Con un peso di circa settantadue chilogrammi non si può dire che non sia nella media.
♤ Carattere:
「Ha-chan è una persona gentile」
「Grazie, sei davvero gentile Haru」
Le persone dicono che sono gentile. Eppure non credo di aver mai visto questa gentilezza in me. Non li capisco, o forse non li voglio capire. Non mi ritengo gentile, tanto meno buono o altruista. Tutte le mie azioni sono spinte dal mio egoismo e dalla mia ipocrisia. Ricorda bene:
"Tutti i giorni,
Camminiamo sopra l'inferno
Guardando i fiori".
Haru è un ragazzo complicato, ma allo stesso tempo fin troppo semplice. È un adolescente, questo è tutto e niente allo stesso tempo. Il suo primo approccio può variare in base al suo umore, se molto giù di morale resterà semplicemente in silenzio. La sua presenza potrebbe anche essere messa in dubbio, dopotutto non è il tipo da iniziare per primo una conversazione civile, di conseguenza è anche probabile che non risponda se non vuole. D'altra parte, anche se non sembra sprizzare energia da tutti i pori la sua presenza è forte. Borbotta a se stesso ogni piccola cosa che non gli va a genio, urla quando è infastidito e scarica la sua frustrazione repressa sul primo di turno. È brusco, quindi gli è solito passare alle mani dalle parole. In pubblico è proprio insopportabile, se di buono umore arriva anche a provocare, non ha importanza chi ha davanti, anzi, per lui non importa nulla. Però a suo modo è gentile. Quando preso da solo, dove resta tranquillo e parla anche come farebbe una persona normale, Haru è gradibile. Forse dà risposte poco chiare o assurde, ma resta scontroso e burbero. Chiunque preferirebbe stargli lontano, infondo lui è solo un moccioso iracondo. Eppure c'è chi lo reputa gentile. Nei suoi modi bruschi, con un atteggiamento negativo e turbolento ci sono state persone che hanno trovato quel briciolo di perfezione in un ragazzo fin troppo umano. L'hanno chiamata gentilezza, quel desiderio egoistico sano, che ti fa venir voglia di aiutare qualcuno.
「Bullo」
Me l'hanno detto più volte, "bullo" intendo. Le persone sono davvero fastidiose, io non ho colpe, semplicemente non tollero quando qualcuno di più insignificante alzi la cresta. Forse è sbagliato da parte mia, rispondere ogni volta, ma allo stesso tempo, perché non dovrei? Facevo le medie, quando cominciai a tirare dei veri e propri pugni. Le risse sono quasi divertenti, vince il più forte, e quando vinci ti senti incredibilmente forte e soddisfatto. Mi ricordo che non avevo problemi, anzi, non ho problemi contro una sola persona, solitamente vincerei. Tuttavia ci sono state innumerevoli occasioni dove erano più di due, probabilmente ho perso più risse di quelle che ho iniziato. È frustrante, sentirsi deboli ed impotenti davanti a qualcuno o più persone. Ma alla fine c'è un limite, non posso superarlo a mio piacimento, altrimenti non saremmo umani.

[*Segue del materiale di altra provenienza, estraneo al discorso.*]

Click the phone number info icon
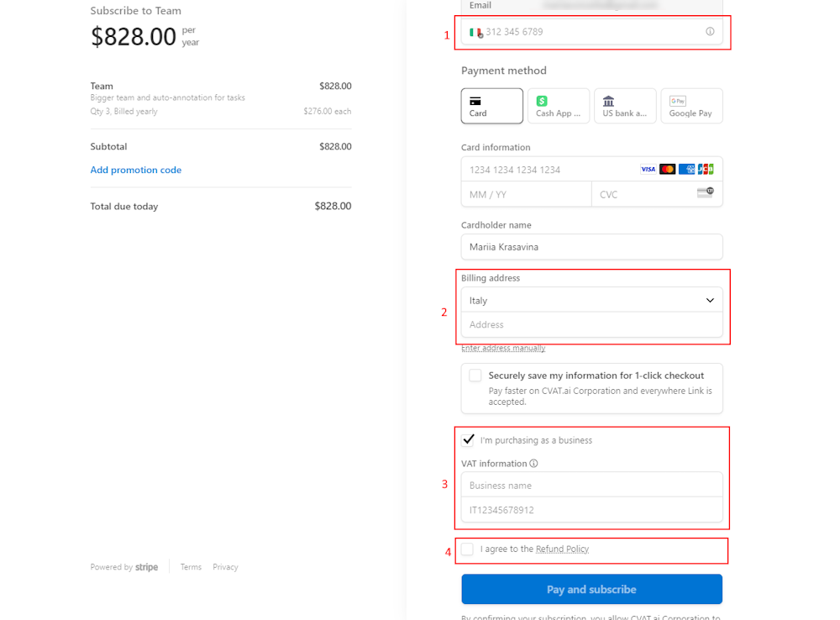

Violento. Come già accennato, Haru è violento, ed ha anche bullizzato più ragazzi nel suo vissuto. L'ira è la guardia del corpo della tristezza, ma Haru non si sente triste. Ha sempre attaccato briga un po' con tutti, soprattutto con persone esterne alla sua scuola, altri liceali di quartieri vicini. Le volte in cui tornava a casa con il volto sfregiato oppure entrava in classe con i graffi sulle nocche erano molte. Il suo brutto carattere lo portò ad allontanarsi dagli altri, andando a creare una barriera sempre più spessa tra lui e le altre persone. Dopotutto a lui le persone non piacciono. È solo, ed è quel senso di solitudine che lo costringe a vivere con un vuoto nel petto ed un peso sullo stomaco, sensazioni che reprime facilmente perché non importanti al momento. È semplice, se una cosa non gli piace la evita, è un codardo? Potremmo dire di sì, non sarebbe sbagliato. Ma alla fine è solo umano, non vuole ferirsi.
「Non ha importanza」
Non credo di essere stupido. Anzi, non lo sono. Ma non riesco a capire molte cose. Le persone sono complicate, si fanno mille problemi per nulla. Vogliono a tutti i costi avere un'esistenza gradevole, ma perché dovrebbero?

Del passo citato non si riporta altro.